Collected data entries

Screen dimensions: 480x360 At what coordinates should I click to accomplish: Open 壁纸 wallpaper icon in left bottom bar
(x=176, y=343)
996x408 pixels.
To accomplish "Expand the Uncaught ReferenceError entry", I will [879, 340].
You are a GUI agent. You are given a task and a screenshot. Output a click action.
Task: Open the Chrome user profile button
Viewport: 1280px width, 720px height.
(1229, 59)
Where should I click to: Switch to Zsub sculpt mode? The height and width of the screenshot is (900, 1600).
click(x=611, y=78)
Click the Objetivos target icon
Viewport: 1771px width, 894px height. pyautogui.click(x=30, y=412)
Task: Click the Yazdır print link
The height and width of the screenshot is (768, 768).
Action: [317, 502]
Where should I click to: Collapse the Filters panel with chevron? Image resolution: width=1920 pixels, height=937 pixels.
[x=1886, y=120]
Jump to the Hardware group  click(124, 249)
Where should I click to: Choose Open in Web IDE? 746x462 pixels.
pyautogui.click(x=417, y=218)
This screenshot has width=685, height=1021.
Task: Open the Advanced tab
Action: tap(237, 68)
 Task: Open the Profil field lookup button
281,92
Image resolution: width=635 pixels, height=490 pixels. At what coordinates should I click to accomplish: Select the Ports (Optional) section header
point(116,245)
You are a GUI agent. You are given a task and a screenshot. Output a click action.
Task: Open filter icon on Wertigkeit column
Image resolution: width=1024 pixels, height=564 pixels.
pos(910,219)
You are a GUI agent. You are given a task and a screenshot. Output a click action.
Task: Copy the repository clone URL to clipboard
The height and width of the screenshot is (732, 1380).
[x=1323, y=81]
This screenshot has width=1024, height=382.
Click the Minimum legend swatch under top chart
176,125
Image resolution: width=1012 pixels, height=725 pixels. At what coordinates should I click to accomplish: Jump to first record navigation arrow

◆ **TASK DETAILS**
Determine the number of lines in the entries that hold the string "Jump"; write that number and nothing else.

◆ **TASK SOLUTION**
2